Человек бегущий (Туинов) - страница 66

Груня-меломан затих где-то, как мышь, в углу — что-то его и не видно. Разве что в Санину конуру нырнул незаметно… Алекс раздраженно поглядел на свои новые — Борик удружил почти даром — пластиковые часы. Где же остальные? Ведь договаривались же на час раньше сегодня сойтись! Ну никакой дисциплины!..

* * *

Наконец-то Борик дождался этого — она у него дома!.. Лида ходила по его комнате, трогала его вещи, спрашивала: «А что это? А это зачем?», и наконец, кажется, угомонилась, присела на краешек его мягкого кресла напротив окна, передернула плечами в привычном нетерпении и напомнила, впрочем, не очень строго:

— Леша просил пораньше сегодня…

И что она вечно ладит: Леша, Леша?.. Борик легко сдержал в себе мгновенное раздражение. Ведь не с Лешей своим, а с ним она была сейчас наедине. Но все же что-то еще покалывало его изнутри, какая-то, может быть, мелочь, что-то не давало успокоиться. Ну да, наверное, это то, что она назвала его не как все — Леша. Для всех он давным-давно Алекс Пустовойт, звезда «Завета», Алекс на все руки — поэт, композитор, исполнитель, последняя находка Борика в этом сереньком, небогатом открытиями мире. Алекс, который должен и его, Борика Юдина, вывезти наверх, в люди, своей улыбкой должен, своими стишками, бойкими и доступными, песнями, манерой держаться на сцене, своими хохмами и шуточками, своей славной мордой наконец, простецкой и беззаботной мордой вечного счастливчика, которому как бы все само всегда идет в руки. Само-то само, но Борик знал, как это «само» делается. Ладно, пускай потешится, поскачет по сцене, по жизни, покрасуется, по-улыбается белозубой своей улыбкой, лишь бы вытащил, лишь бы делал то, что от него требуется. Зря, что ли, Борик поставил на него, на его «Завет», который вообще-то считал своим, зря, что ли, тащит этого Леху-Алекса за уши, подпирает, мостит ему дорогу, тратится на него, точнее — вкладывает в него средства? Ну уж нет, пусть как был он Алексом, так и останется теперь! Это тоже входит в образ, в сценический его образ, о котором он и сам столь сильно печется. А она — Леша… Был, да сплыл ее Леша. Остался один Алекс, славная, козырная лошадка, на которую кое-что поставлено уже кое-кем. Но то, что она, оказывается, помнила о Леше, все-таки раздражало.

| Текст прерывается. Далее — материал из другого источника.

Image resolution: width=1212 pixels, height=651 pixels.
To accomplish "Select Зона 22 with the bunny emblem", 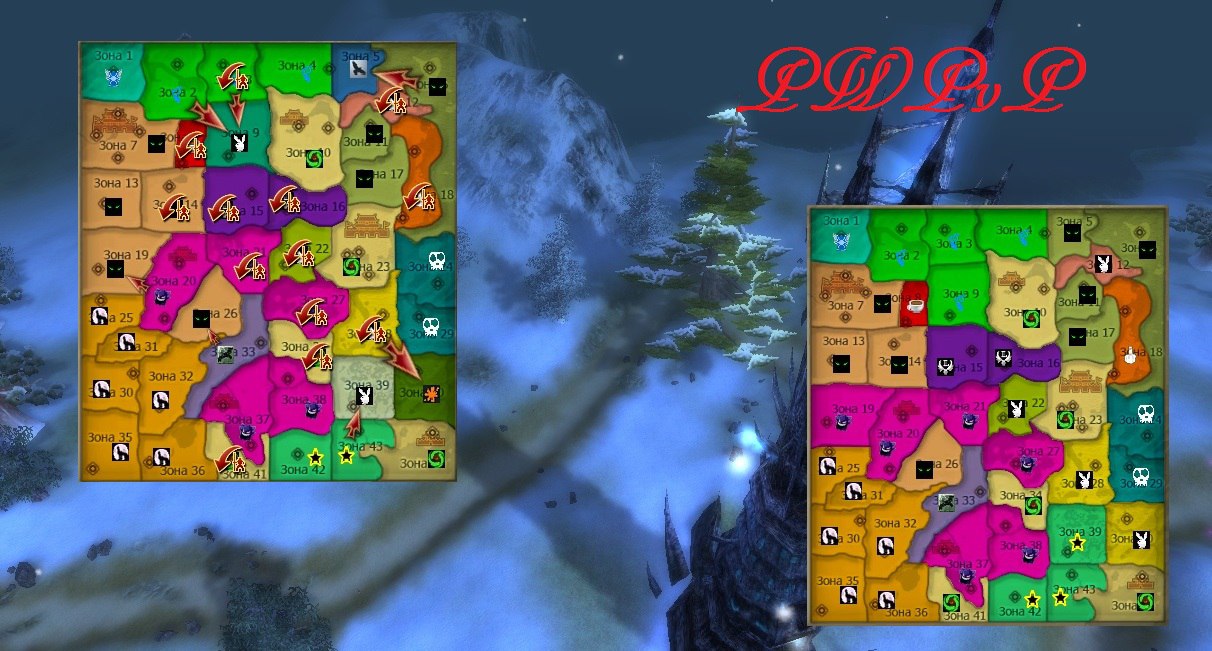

— Ничего, пока разыграются там, — как бы не придав ее словам особого значения, сказал, отмахнулся Борик. — Может, по чашечке кофе?

Лида встала из кресла. Какая же она была длинноногая и длинношеяя, прямо как девочки из «Супер-варьете» — фирма, нечего сказать! И все ей шло, все было к лицу. И это платье, придуманное для нее Алексом, но с его, Борика, помощью пошитое за такой рекордный срок в лучшем ателье города, и оно должно ей тоже пойти. Зеленая, нет, глубокая, темно-зеленая, омутная, серебрящаяся материя, складки, точеная талия, обнаженные руки, плечи, лебединая шейка… Вот оно, все рядом. И это платье — он нарочно его получил сегодня сам, мотался на такси в ателье, чтобы было чем зазвать ее к себе — оно висит в шкафу, и он сейчас предложит ей его померить.